Exactly the lines from the one with "The height and" through the end of the records below are needed, minus any pictures.

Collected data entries
════════════════════

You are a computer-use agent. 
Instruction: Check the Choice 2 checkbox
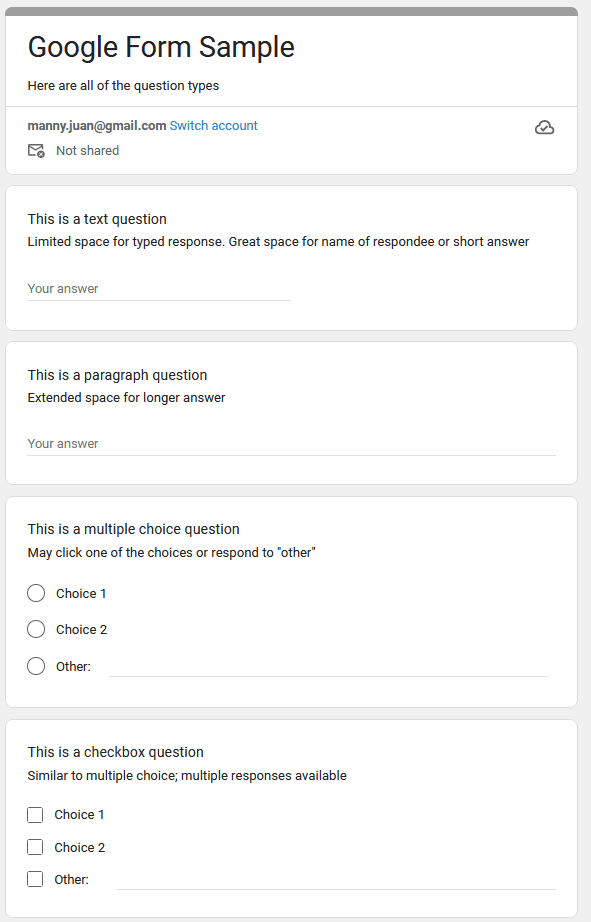click(35, 847)
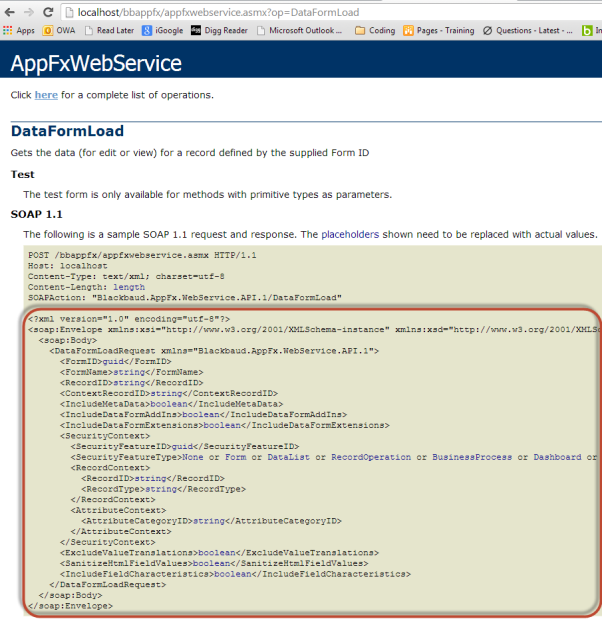Open the OWA bookmark
602x619 pixels.
pyautogui.click(x=59, y=31)
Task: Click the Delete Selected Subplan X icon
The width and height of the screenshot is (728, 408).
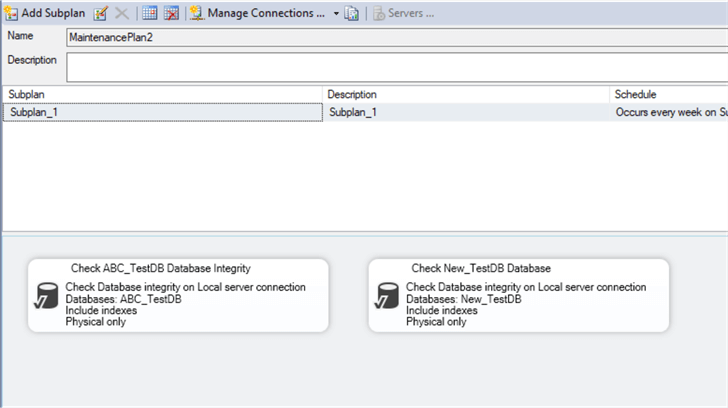Action: click(121, 14)
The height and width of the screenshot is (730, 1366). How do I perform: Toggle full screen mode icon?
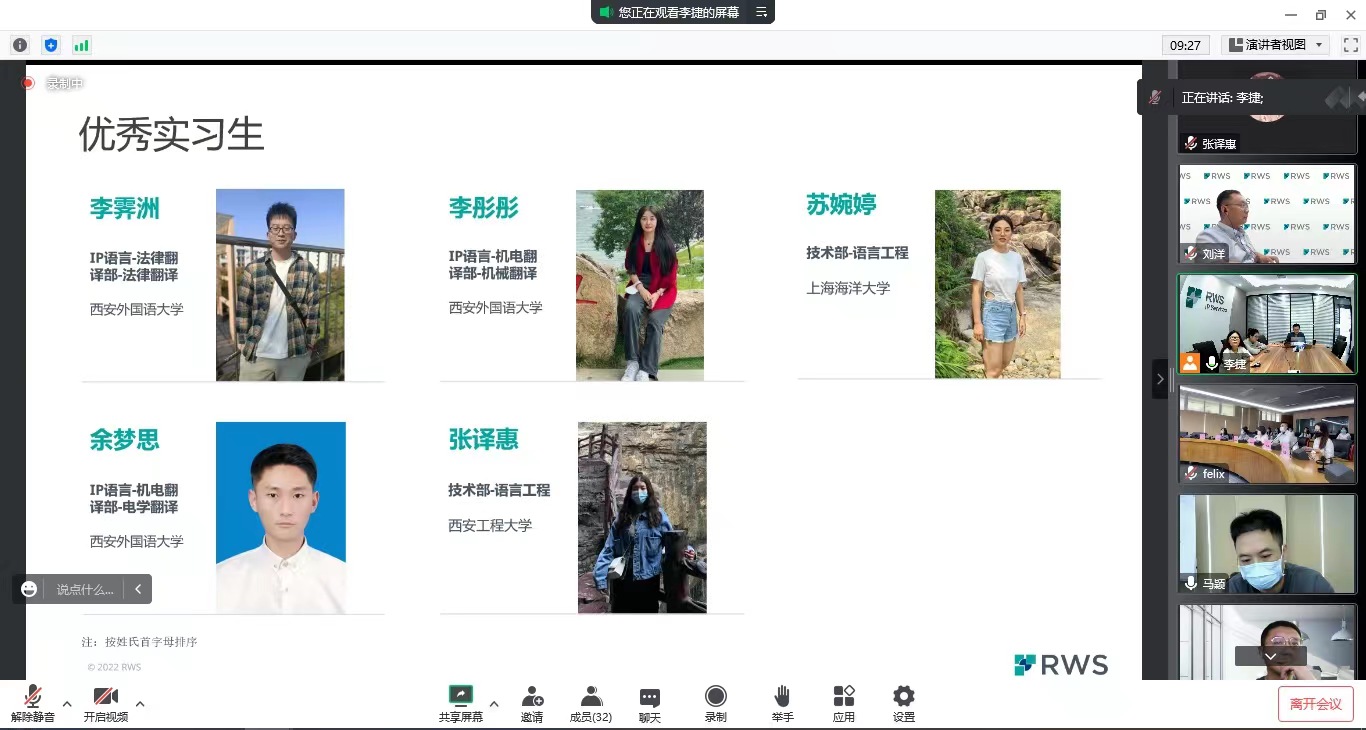point(1350,45)
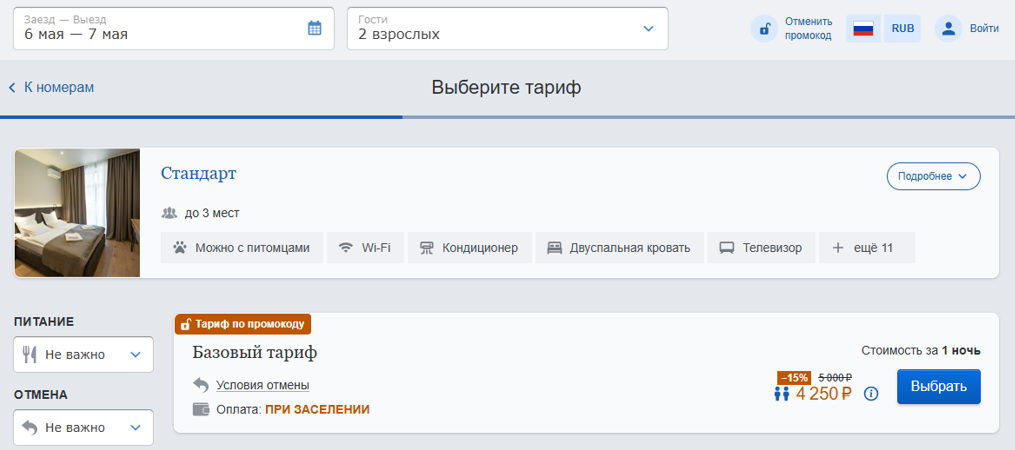1015x450 pixels.
Task: Click the Wi-Fi amenity icon
Action: click(347, 248)
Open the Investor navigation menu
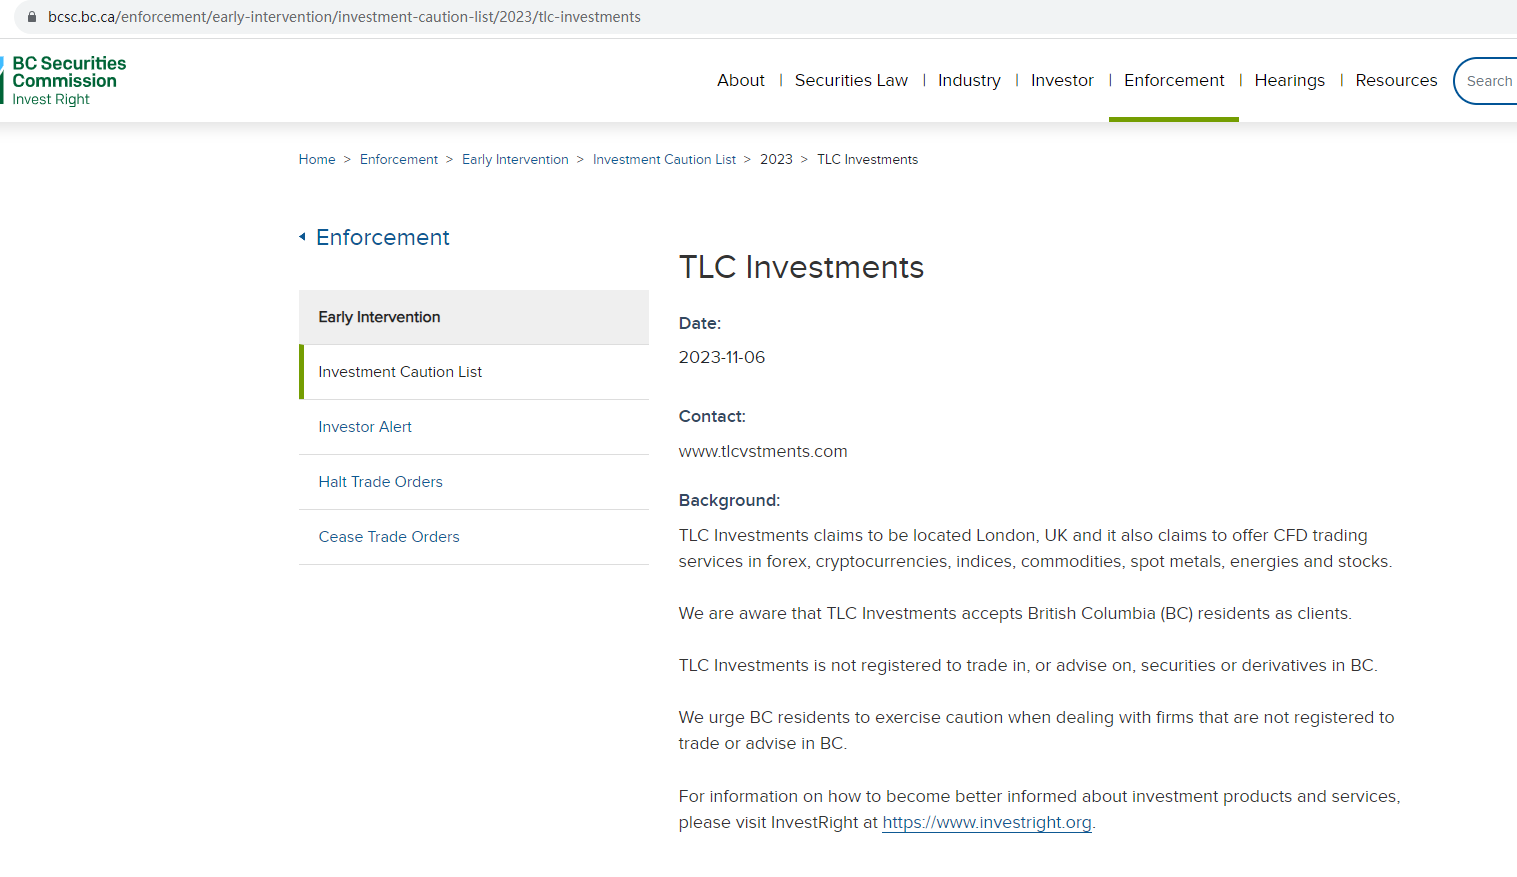 click(x=1062, y=80)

════════════════════

→ Expected answer:
The height and width of the screenshot is (730, 1366). How do I perform: Toggle full screen mode icon?
point(1350,45)
1015x450 pixels.
Task: Click the Wi-Fi amenity icon
Action: click(347, 248)
Open the Investor navigation menu
 click(x=1062, y=80)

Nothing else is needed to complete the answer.